Im Wortlaut von Wolfgang Gehrcke,

Linksfraktion im Bundestag und Rosa-Luxemburg-Stiftung luden zu internationaler Nahostkonferenz in Berlin. Wolfgang Gehrcke ist Mitglied des Auswärtigen Ausschusses im Bundestag. Er nahm u. a. als Moderator an der Nahostkonferenz vom Wochenende teil. Es gab einige Schwierigkeiten im Vorfeld der Konferenz. Gäste konnten nicht kommen, es wurde politischer Druck auf Teilnehmer ausgeübt.

Was ist geschehen?

Wir haben für den Sprecher der palästinensischen Regierung, der Hamas-Mitglied ist, und eine Abgeordnete aus dem palästinensischen Parlament, die der Volksfront zur Befreiung Palästinas angehört, keine Einreisegenehmigung erhalten. Andere von uns eingeladene palästinensische Gäste durften nicht aus Israel ausreisen. Außerdem haben die Friedrich-Ebert-Stiftung und die Konrad-Adenauer-Stiftung in Israel Gäste, die wir zur Konferenz eingeladen hatten, angerufen und massiv gedrängt, ihre Teilnahme abzusagen. Das ist ein außerordentlich unüblicher und ärgerlicher Vorgang. Der Rosa-Luxemburg-Stiftung wurde Projektförderung für die Konferenz verweigert. Und das mit der abenteuerlichen Begründung, daß wir den Hamas-Sprecher eingeladen hatten. Ich halte es für ein unmögliches Verfahren der Bundesregierung, so in die Selbständigkeit einer Stiftung einzugreifen.

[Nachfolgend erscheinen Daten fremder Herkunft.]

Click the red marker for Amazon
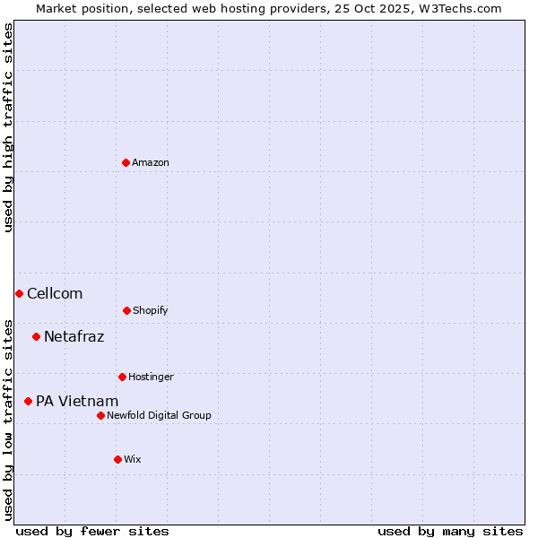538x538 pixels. coord(126,162)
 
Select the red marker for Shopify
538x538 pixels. coord(126,310)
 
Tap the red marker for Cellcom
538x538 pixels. coord(19,293)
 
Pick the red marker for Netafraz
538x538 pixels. coord(36,336)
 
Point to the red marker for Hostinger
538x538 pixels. coord(122,377)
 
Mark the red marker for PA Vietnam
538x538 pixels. coord(28,401)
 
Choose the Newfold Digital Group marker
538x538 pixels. coord(100,415)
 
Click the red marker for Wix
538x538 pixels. coord(117,459)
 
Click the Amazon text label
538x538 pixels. coord(151,163)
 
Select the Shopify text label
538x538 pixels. coord(151,311)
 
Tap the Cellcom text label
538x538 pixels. coord(55,294)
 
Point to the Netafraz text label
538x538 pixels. coord(74,337)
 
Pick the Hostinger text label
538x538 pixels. coord(151,377)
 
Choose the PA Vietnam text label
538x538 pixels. coord(77,402)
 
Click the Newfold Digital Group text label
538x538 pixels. coord(159,416)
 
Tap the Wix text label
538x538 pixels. coord(133,460)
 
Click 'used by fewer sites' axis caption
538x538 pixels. coord(92,531)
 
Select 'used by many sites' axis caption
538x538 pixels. coord(450,531)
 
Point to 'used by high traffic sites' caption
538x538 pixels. coord(8,127)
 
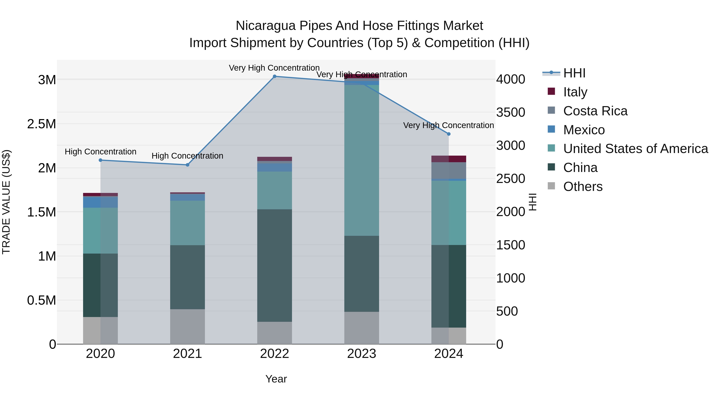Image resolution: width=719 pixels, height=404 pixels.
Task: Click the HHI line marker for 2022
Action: click(x=274, y=76)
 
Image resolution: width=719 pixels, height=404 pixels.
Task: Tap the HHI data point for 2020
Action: click(x=100, y=160)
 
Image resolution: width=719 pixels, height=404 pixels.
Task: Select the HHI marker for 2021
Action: click(x=188, y=165)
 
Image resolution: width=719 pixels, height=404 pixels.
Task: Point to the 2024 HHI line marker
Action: click(x=449, y=134)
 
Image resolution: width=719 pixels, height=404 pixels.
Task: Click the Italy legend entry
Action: click(x=575, y=92)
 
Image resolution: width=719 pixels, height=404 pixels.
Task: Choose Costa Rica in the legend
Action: click(x=595, y=111)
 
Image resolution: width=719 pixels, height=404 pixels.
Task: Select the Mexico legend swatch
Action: click(x=551, y=129)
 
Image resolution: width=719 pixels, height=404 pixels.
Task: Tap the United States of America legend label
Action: click(x=636, y=149)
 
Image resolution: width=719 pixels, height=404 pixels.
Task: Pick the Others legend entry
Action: click(x=583, y=187)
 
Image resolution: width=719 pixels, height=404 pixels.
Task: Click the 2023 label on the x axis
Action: click(x=361, y=354)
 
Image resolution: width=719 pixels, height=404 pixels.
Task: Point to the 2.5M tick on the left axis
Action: click(x=42, y=124)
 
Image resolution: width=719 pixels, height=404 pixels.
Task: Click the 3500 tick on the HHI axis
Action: click(x=510, y=112)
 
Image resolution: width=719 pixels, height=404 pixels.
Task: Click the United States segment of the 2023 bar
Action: click(x=361, y=160)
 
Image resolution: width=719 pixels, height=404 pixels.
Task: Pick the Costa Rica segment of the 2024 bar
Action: click(x=449, y=170)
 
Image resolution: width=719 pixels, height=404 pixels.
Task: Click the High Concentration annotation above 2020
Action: click(x=100, y=152)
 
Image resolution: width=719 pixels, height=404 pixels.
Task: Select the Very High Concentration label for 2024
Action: click(x=449, y=125)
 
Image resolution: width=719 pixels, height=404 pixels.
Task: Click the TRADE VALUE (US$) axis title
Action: click(x=6, y=202)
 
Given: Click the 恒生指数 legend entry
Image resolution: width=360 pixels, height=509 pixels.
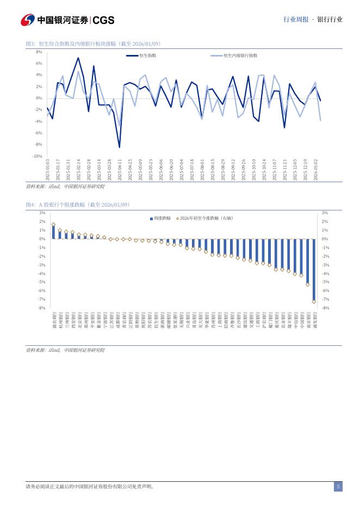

Worin sehen Sie den Hauptertrag der Konferenz?

Wir müssen Druck auf die Bundesregierung und die Öffentlichkeit ausüben, damit es zu einem Kurswechsel in der Nahostpolitik kommt. Die Bundesregierung muß klarstellen, daß ein lebensfähiger palästinensischer Staat Voraussetzung für die Sicherheit Israels ist. Man muß die Sperrung der Gelder für die palästinensische Autonomiebehörde durch die Europäische Union sofort aufheben und den israelischen Kriegsabenteuern eine klare Absage erteilen. Wir hatten hier sehr verschiedene Vertreter der israelischen Friedensbewegung, von Gush Shalom und Peace Now bis zur Friedensbewegung der Frauen. Für uns ist es ein großer Schritt nach vorn, so intensiv mit der israelischen Friedensbewegung ins Gespräch gekommen zu sein. Wir haben ein Klima geschaffen, in dem die anwesenden Palästinenserinnen und Palästinenser ihre Forderungen formuliert haben und man aufeinander zugegangen ist.
Unter anderem kamen auf der Konferenz die Schwierigkeiten zur Sprache, die speziell die deutsche Linke mit dem Thema Nahost hat.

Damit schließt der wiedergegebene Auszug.